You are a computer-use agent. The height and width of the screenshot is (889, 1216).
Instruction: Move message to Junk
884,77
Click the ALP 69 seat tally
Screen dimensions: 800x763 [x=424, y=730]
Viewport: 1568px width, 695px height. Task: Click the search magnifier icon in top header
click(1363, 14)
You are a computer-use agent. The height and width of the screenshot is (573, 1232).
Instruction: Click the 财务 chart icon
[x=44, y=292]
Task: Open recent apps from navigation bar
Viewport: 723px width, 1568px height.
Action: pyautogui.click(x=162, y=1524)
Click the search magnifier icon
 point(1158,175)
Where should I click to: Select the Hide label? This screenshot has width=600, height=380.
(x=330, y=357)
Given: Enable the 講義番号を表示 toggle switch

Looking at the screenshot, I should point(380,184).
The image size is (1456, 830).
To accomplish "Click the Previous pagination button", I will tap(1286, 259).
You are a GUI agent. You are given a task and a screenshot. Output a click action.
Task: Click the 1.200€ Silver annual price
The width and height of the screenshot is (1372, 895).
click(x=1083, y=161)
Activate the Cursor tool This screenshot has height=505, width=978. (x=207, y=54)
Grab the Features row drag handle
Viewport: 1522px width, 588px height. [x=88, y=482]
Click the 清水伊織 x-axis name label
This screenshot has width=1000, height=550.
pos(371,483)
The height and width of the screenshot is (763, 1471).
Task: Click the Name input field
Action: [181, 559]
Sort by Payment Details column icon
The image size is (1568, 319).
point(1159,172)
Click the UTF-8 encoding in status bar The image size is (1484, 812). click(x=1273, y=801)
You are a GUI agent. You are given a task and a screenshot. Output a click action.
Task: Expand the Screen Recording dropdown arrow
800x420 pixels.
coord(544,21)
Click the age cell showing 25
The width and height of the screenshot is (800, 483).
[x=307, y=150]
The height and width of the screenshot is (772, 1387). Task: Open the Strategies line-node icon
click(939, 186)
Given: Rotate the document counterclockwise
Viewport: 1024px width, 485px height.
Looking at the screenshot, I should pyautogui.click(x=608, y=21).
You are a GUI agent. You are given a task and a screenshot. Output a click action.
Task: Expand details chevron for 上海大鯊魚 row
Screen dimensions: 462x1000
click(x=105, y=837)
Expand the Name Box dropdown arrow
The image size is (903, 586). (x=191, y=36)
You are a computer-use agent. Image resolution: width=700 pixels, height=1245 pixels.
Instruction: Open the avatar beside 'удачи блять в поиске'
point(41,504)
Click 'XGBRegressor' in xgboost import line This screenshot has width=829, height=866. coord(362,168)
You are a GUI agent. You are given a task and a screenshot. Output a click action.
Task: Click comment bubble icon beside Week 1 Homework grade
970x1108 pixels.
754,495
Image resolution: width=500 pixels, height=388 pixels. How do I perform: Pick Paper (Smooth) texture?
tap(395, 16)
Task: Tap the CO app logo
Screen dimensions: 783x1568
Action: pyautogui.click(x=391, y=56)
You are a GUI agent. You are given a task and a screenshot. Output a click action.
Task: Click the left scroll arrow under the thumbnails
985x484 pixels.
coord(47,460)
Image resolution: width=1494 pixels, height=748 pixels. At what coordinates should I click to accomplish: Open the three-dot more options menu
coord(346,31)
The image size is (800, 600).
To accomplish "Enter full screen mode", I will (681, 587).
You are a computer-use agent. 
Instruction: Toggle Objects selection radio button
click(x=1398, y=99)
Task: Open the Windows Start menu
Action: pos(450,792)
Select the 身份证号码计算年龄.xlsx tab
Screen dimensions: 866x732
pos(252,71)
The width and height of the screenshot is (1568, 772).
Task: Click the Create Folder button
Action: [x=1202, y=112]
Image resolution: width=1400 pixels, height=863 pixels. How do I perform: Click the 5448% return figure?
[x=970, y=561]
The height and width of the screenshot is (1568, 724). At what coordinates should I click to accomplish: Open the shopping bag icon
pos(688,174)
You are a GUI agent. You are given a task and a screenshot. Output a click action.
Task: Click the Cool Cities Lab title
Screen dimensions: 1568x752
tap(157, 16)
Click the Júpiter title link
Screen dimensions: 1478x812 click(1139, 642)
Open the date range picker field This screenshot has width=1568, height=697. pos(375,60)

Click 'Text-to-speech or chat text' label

^^^^^^^^

TASK PROMPT: Each line from the top of the records above through the line containing "Task: Open recent apps from navigation bar" needs to be transcribed exactly, and no line after it.

THE COMPLETED TASK:
You are a computer-use agent. The height and width of the screenshot is (889, 1216).
Instruction: Move message to Junk
884,77
Click the ALP 69 seat tally
Screen dimensions: 800x763 [x=424, y=730]
Viewport: 1568px width, 695px height. Task: Click the search magnifier icon in top header
click(1363, 14)
You are a computer-use agent. The height and width of the screenshot is (573, 1232).
Instruction: Click the 财务 chart icon
[x=44, y=292]
Task: Open recent apps from navigation bar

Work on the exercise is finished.